_Input records_
▬▬▬▬▬▬▬▬▬▬
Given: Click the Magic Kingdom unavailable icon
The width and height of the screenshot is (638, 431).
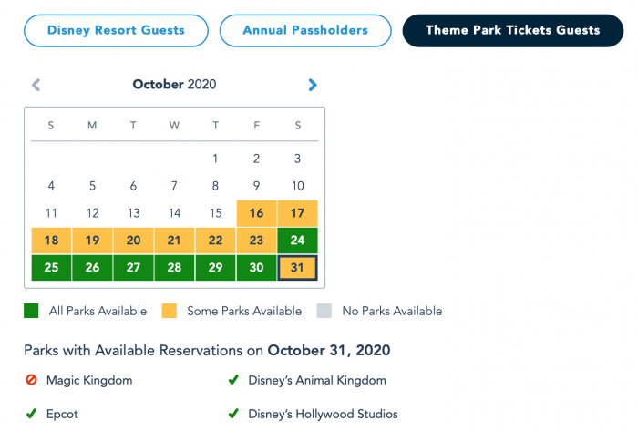Looking at the screenshot, I should (31, 380).
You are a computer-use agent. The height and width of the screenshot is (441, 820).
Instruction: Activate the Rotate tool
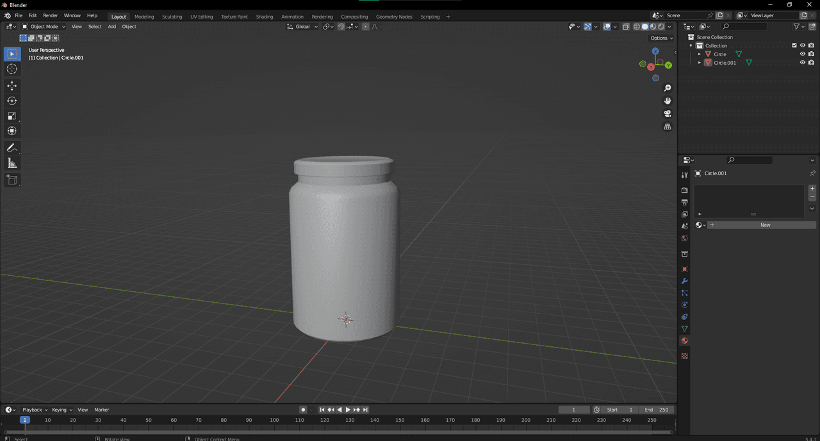tap(12, 100)
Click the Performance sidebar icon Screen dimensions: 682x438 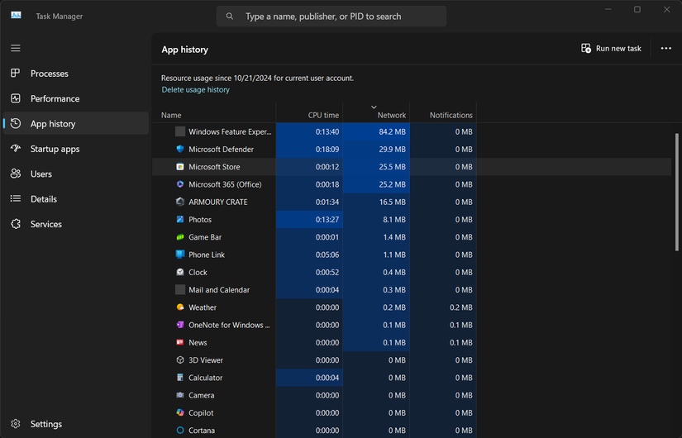pyautogui.click(x=16, y=98)
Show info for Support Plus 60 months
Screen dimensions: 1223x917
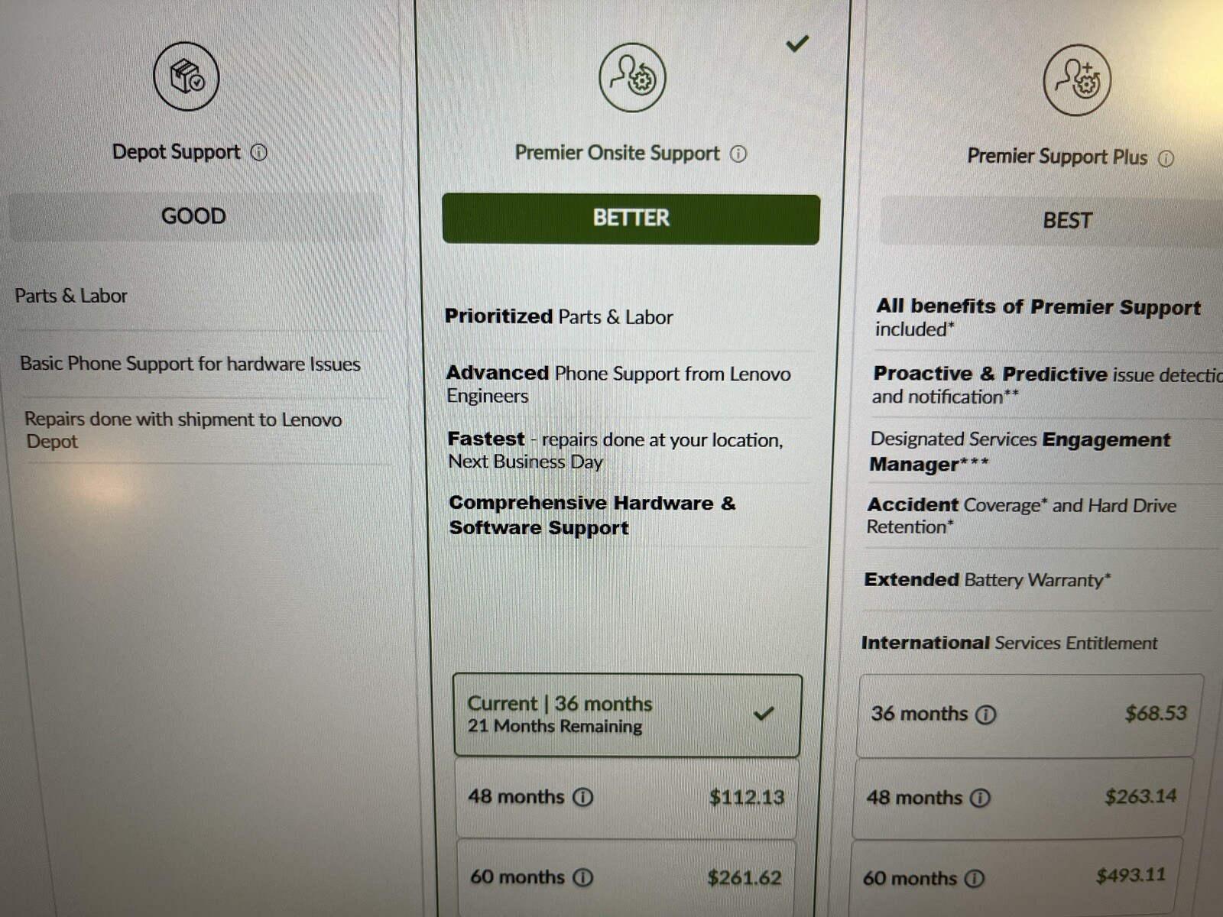tap(975, 879)
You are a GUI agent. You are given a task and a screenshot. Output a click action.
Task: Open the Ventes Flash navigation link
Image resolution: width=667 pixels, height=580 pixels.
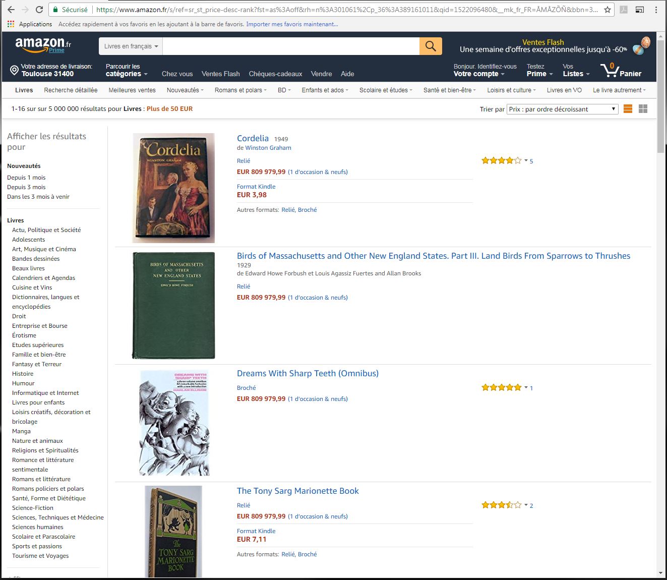click(220, 74)
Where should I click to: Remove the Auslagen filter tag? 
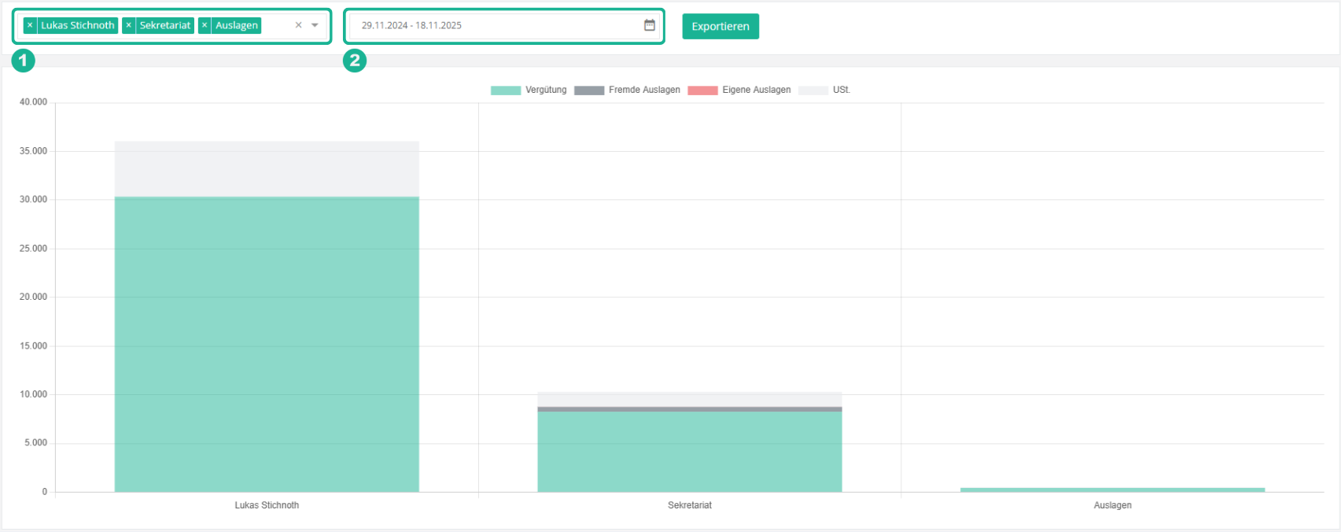coord(204,26)
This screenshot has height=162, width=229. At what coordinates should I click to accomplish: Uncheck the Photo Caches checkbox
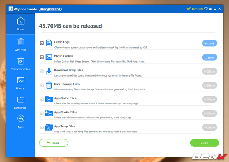point(42,57)
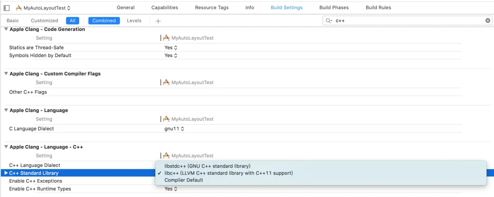Open search options magnifier icon
494x197 pixels.
329,21
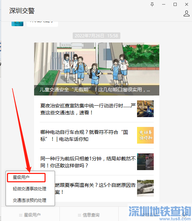Open 夏夜治安巡查 article link
The width and height of the screenshot is (192, 221).
[88, 109]
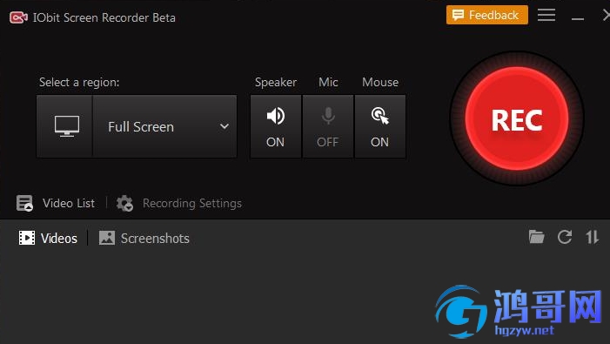Screen dimensions: 610x344
Task: Start recording with the red REC button
Action: (517, 118)
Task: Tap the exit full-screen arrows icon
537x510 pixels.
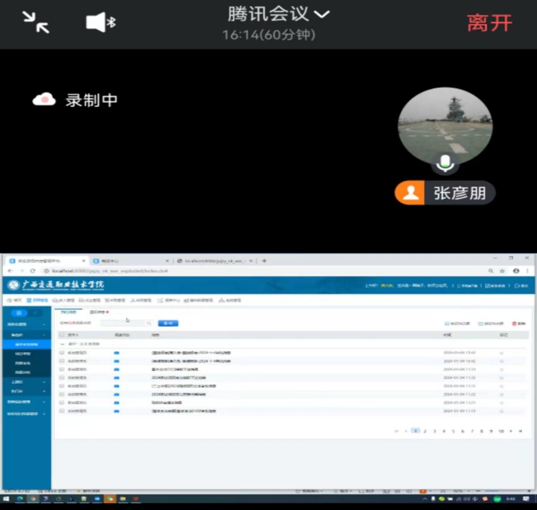Action: [35, 22]
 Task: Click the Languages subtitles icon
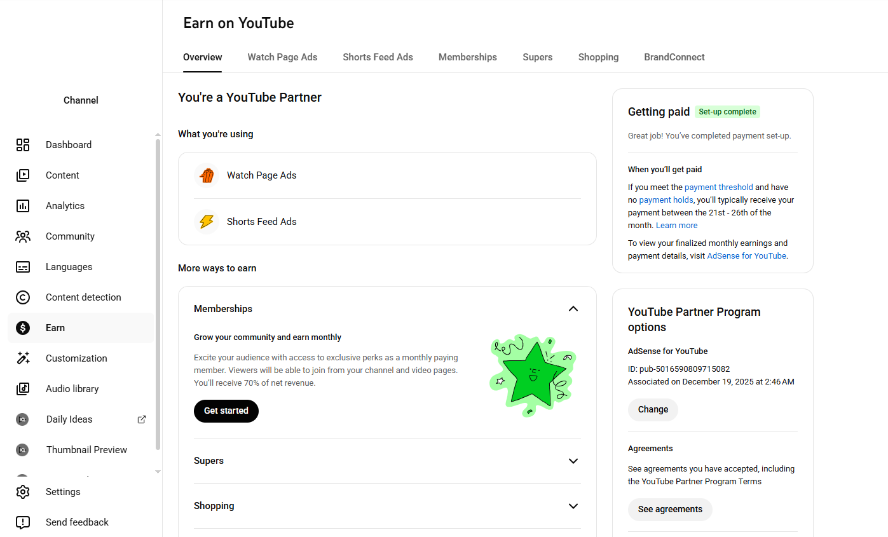23,267
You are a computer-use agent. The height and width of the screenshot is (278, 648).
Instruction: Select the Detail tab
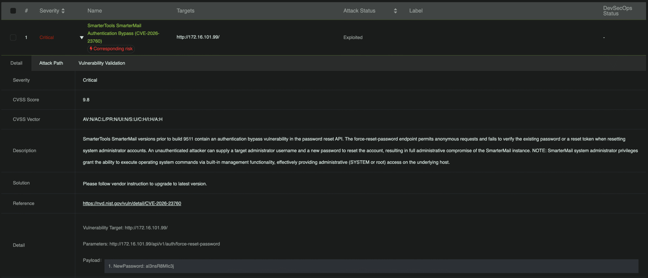(16, 63)
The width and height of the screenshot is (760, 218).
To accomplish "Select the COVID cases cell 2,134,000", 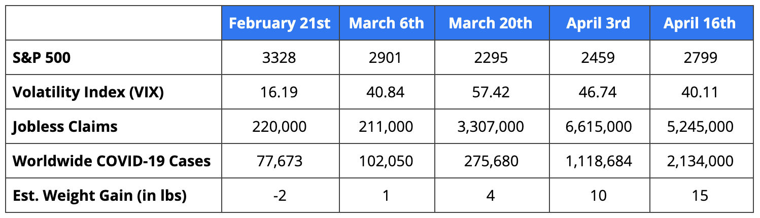I will pos(700,161).
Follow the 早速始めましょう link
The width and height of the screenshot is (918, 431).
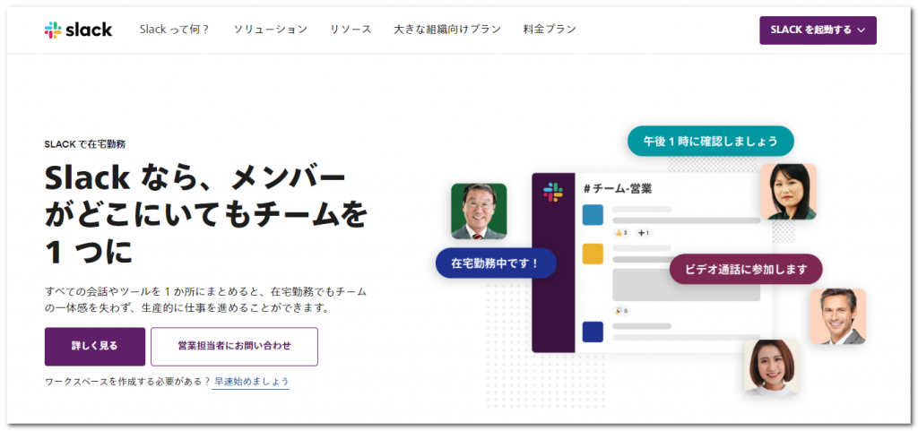[x=251, y=382]
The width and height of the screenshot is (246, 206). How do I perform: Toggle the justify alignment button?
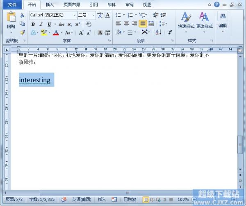143,24
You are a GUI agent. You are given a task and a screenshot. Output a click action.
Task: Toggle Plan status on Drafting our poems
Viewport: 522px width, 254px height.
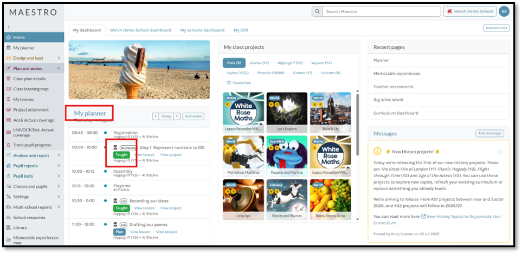pyautogui.click(x=119, y=232)
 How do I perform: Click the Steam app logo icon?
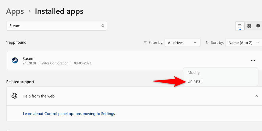point(15,61)
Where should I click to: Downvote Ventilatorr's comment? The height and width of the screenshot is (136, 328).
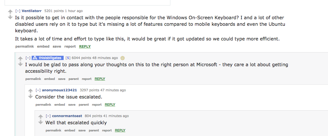click(x=10, y=17)
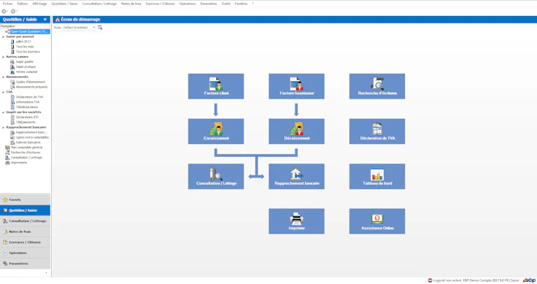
▬▬▬▬▬▬▬▬▬▬
Copy out every line of the entries above that contains the string "pixels", matching case exactly.

_Reply to the task_
Image resolution: width=667 pixels, height=580 pixels.
494x197 pixels.
537x510 pixels.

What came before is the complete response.